STATED GOAL 1: In the listing, take everything from the start down to the line containing "Action: pos(474,68)" and write those lines out again with "dropdown" swapped for "menu" and nothing else altered.

In corporate news, Galliford Try (GFRD) galloped 15.6% higher to 711p after reviving talks with Bovis Homes (BVS) to combine their respective housing businesses. The deal includes a £300m cash sweetener for Galliford Try, which will be left as a ‘well-capitalised standalone construction-focused group’.

Sportswear retailer JD Sports (JD.) sprinted 5.3% higher to 666.4p after posting another set of record first half results. Despite the well-documented challenges facing the retail sector, JD Sports’ headline pre-tax profit shot up a further 30% to £158.6m, driven by greater demand for gym apparel and premium branded fashion.

Elsewhere, betting websites operator 888 (888) slumped 8.5% lower to 154.5p on first half results revealing a sharp decline in pre-tax profit from US$42.5m to US$27.1m with a plunge in poker revenue amid the negatives.

Equipment rental firm Ashtead (AHT) cheapened 2.5% to £22.30 despite delivering robust first quarter results. Investors have grown accustomed to upgrades from Ashtead and are disappointed by the absence of further upwards earnings revisions. While Ashtead insisted its North American end markets ‘remain strong’, it expects its performance to be ‘in line’ with, rather than ahead of, expectations.

TASK INPUT:

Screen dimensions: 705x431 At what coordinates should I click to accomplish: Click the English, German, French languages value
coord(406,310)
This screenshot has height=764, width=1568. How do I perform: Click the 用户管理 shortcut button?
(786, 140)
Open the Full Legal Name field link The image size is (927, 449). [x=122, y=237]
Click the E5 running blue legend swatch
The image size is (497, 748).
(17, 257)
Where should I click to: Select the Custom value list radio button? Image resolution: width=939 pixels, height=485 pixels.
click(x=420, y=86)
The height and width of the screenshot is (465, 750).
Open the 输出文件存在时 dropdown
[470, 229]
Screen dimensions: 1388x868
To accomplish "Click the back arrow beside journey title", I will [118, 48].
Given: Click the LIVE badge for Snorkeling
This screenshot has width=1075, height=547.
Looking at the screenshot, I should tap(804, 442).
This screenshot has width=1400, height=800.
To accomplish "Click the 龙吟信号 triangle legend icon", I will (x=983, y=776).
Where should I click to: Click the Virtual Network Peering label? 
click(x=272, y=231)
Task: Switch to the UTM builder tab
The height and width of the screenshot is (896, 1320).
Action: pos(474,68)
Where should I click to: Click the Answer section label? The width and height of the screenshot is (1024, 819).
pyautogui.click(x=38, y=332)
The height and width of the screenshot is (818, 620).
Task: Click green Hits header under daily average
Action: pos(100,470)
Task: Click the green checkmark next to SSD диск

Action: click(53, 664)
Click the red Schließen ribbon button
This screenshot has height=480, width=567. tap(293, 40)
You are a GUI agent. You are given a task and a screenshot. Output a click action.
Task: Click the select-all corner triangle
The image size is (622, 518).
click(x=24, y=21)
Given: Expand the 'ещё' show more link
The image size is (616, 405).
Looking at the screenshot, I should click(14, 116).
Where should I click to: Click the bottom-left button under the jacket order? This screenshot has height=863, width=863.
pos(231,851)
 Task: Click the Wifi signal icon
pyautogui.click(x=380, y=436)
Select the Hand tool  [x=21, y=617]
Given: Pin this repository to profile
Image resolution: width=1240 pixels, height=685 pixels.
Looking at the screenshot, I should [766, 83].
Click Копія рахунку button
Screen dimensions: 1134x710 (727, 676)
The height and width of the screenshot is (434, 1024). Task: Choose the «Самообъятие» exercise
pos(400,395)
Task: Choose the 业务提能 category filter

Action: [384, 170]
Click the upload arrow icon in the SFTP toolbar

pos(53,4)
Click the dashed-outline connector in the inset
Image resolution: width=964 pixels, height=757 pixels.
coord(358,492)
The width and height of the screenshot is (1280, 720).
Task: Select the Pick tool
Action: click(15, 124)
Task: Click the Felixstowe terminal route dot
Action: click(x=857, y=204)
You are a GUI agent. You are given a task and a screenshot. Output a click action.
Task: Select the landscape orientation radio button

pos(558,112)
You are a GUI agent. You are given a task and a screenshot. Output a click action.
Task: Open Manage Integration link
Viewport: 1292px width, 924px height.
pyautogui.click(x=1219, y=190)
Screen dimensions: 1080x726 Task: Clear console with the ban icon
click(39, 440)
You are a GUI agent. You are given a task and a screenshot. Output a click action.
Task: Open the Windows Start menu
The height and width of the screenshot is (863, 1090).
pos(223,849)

STATED GOAL 2:
Do these statements agree with the market report? Answer yes or no for each and quote the deciding words.
(a) Galliford Try shares rose 15.6% to 711p.
(b) JD Sports' profit growth was driven by demand for outdoor gear.
(c) Ashtead expects its performance to be ahead of expectations.

TASK ANSWER 1:
Screen dimensions: 705x431 At what coordinates should I click to accomplish: Click the English, German, French languages value
coord(406,310)
This screenshot has height=764, width=1568. How do I perform: Click the 用户管理 shortcut button?
(786, 140)
Open the Full Legal Name field link The image size is (927, 449). [x=122, y=237]
Click the E5 running blue legend swatch
The image size is (497, 748).
(17, 257)
Where should I click to: Select the Custom value list radio button? Image resolution: width=939 pixels, height=485 pixels.
click(x=420, y=86)
The height and width of the screenshot is (465, 750).
Open the 输出文件存在时 menu
[470, 229]
Screen dimensions: 1388x868
To accomplish "Click the back arrow beside journey title", I will [118, 48].
Given: Click the LIVE badge for Snorkeling
This screenshot has width=1075, height=547.
Looking at the screenshot, I should tap(804, 442).
This screenshot has width=1400, height=800.
To accomplish "Click the 龙吟信号 triangle legend icon", I will (x=983, y=776).
Where should I click to: Click the Virtual Network Peering label? 
click(x=272, y=231)
Task: Switch to the UTM builder tab
The height and width of the screenshot is (896, 1320).
Action: pos(474,68)

TASK ANSWER 2:
(a) Yes: "Galliford Try (GFRD) galloped 15.6% higher to 711p"
(b) No: "driven by greater demand for gym apparel and premium branded fashion"
(c) No: "it expects its performance to be ‘in line’ with, rather than ahead of, expectations"